DATABASE_URL="postgres://<owner-user>:<owner-pass>@<host>:5432/<db>" \
ALIGN_APP_PASSWORD="<align_app password>" \
./scripts/set-align-app-password.sh
  • On managed infra (align-infra), the align_app password is generated by Terraform and stored in AWS Secrets Manager at align/<env>/database under APP_DB_PASSWORD.
  • Self-hosters can pick any strong password; just use the same value in step 3.

The script binds the password as a parameter (it is never interpolated into SQL) and fails loudly if the role does not exist yet.

3. Re-seal the database secret with app-url

Add an app-url key (the align_app connection string) to the align-database secret. The seal targets prompt for it:

make seal-db-preview # or: make seal-db-prod
# ... enter host/port/db, the OWNER username+password (for migrations),
# then the align_app password when prompted.

Leaving the align_app password blank skips the cutover and reproduces the previous owner-only secret, so the target is safe to run either way.

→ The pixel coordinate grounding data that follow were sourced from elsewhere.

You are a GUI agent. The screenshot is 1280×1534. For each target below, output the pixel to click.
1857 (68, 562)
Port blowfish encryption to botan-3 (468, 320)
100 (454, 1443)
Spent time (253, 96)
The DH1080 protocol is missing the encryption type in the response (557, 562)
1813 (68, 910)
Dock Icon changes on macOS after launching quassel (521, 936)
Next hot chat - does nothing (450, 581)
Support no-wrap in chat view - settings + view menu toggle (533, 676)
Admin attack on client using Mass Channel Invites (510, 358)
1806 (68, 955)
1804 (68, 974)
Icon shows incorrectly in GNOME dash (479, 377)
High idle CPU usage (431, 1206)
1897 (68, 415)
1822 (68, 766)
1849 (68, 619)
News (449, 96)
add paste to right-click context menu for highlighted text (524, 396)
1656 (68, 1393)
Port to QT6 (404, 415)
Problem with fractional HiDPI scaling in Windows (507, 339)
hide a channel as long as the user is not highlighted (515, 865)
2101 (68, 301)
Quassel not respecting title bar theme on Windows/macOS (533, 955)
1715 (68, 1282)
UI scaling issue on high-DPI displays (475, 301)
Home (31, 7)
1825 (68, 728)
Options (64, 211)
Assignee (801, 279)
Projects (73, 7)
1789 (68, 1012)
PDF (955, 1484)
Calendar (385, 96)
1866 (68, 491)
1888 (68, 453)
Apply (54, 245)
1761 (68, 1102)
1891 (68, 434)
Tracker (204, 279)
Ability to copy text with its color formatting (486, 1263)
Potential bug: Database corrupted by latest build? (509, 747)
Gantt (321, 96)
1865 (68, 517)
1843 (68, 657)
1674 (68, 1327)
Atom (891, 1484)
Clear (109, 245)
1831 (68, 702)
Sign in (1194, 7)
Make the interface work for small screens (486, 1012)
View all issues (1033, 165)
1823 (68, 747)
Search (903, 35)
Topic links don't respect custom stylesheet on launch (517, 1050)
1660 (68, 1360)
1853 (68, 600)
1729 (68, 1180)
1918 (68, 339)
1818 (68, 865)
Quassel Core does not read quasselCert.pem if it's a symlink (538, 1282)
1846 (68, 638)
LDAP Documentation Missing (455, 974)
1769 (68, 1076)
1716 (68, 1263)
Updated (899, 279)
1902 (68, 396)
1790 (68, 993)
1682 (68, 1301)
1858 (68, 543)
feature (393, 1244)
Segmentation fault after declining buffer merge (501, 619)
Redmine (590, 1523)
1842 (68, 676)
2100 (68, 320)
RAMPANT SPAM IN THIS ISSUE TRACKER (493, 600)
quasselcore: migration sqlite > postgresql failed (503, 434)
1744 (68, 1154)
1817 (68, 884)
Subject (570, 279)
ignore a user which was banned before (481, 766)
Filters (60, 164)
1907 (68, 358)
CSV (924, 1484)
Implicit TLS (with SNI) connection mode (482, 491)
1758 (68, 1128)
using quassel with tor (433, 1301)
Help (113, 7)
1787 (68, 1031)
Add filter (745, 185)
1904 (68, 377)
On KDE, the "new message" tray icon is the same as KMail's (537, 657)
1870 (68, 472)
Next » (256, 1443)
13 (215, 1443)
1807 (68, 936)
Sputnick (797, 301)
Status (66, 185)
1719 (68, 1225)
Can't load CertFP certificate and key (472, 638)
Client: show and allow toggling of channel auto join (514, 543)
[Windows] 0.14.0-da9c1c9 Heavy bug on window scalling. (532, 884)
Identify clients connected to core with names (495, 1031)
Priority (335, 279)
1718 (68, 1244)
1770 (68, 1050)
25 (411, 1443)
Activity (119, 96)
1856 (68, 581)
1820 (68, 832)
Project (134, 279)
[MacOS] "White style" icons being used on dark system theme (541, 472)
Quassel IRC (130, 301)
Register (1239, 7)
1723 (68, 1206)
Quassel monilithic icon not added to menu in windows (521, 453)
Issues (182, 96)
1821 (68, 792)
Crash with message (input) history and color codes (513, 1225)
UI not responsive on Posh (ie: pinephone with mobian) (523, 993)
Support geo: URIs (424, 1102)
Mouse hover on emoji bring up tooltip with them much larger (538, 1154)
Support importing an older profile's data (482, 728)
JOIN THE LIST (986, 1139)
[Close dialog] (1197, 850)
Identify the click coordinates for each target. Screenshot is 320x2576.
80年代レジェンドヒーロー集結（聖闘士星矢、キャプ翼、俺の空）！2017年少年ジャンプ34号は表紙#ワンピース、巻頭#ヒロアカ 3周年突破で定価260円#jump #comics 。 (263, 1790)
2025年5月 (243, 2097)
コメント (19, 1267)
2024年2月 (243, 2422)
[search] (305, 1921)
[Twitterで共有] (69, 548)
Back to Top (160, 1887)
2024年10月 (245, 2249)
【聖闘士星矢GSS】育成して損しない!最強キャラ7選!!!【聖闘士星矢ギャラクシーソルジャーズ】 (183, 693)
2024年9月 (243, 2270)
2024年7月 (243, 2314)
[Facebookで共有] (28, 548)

Commit the regenerated sealedsecrets/<env>/db.yaml and let GitOps sync it.

4. Roll the gateway

The gateway prefers DATABASE_APP_URL (wired from the optional app-url secret key) over DATABASE_URL. Once the key exists, restart the gateway:

kubectl rollout restart deploy/align-gateway -n align-<env>

Until app-url exists, DATABASE_APP_URL is unset and the gateway falls back to the owner DATABASE_URL, so deploying the Helm change ahead of the secret is non-breaking.

PgBouncer

DATABASE_APP_URL is only wired on the direct-connection path. When the gateway's PgBouncer sidecar is enabled (gateway.pgbouncer.enabled: true), the chart does not emit app-url, because it points at the database directly and the gateway prefers it over the PgBouncer connection - so the cutover requires PgBouncer disabled until the app role can be routed through the sidecar (a separate change).

5. Verify

As the owner, confirm RLS is enabled AND forced:

SELECT relname, relrowsecurity, relforcerowsecurity
FROM pg_class WHERE relname = 'decision_snapshots';
-- relrowsecurity = t, relforcerowsecurity = t

Then connect directly as align_app (using the app-url connection string, not SET ROLE - the owner is usually not a member of align_app, and SET ROLE would fail on a typical RDS setup). Confirm both the effective user and that a tenant-scoped read is filtered:

psql "postgres://align_app:<align_app-pass>@<host>:5432/<db>"
SELECT current_user; -- align_app
SELECT set_config('app.current_tenant', '<tenant-uuid>', false);
SELECT count(*) FROM decision_snapshots; -- only this tenant's rows

Brain (optional follow-up)

The brain service connects via discrete POSTGRES_USER / POSTGRES_PASSWORD keys and also sets app.current_tenant, so it benefits from the same backstop. Pointing brain at align_app needs a small change to read app-specific credentials; it is tracked separately. Brain remains on the owner connection until then - the gateway cutover above is independent and safe on its own.

Rollback

Remove (or blank) the app-url key and re-seal; the gateway falls back to the owner DATABASE_URL on its next restart. No data migration is involved.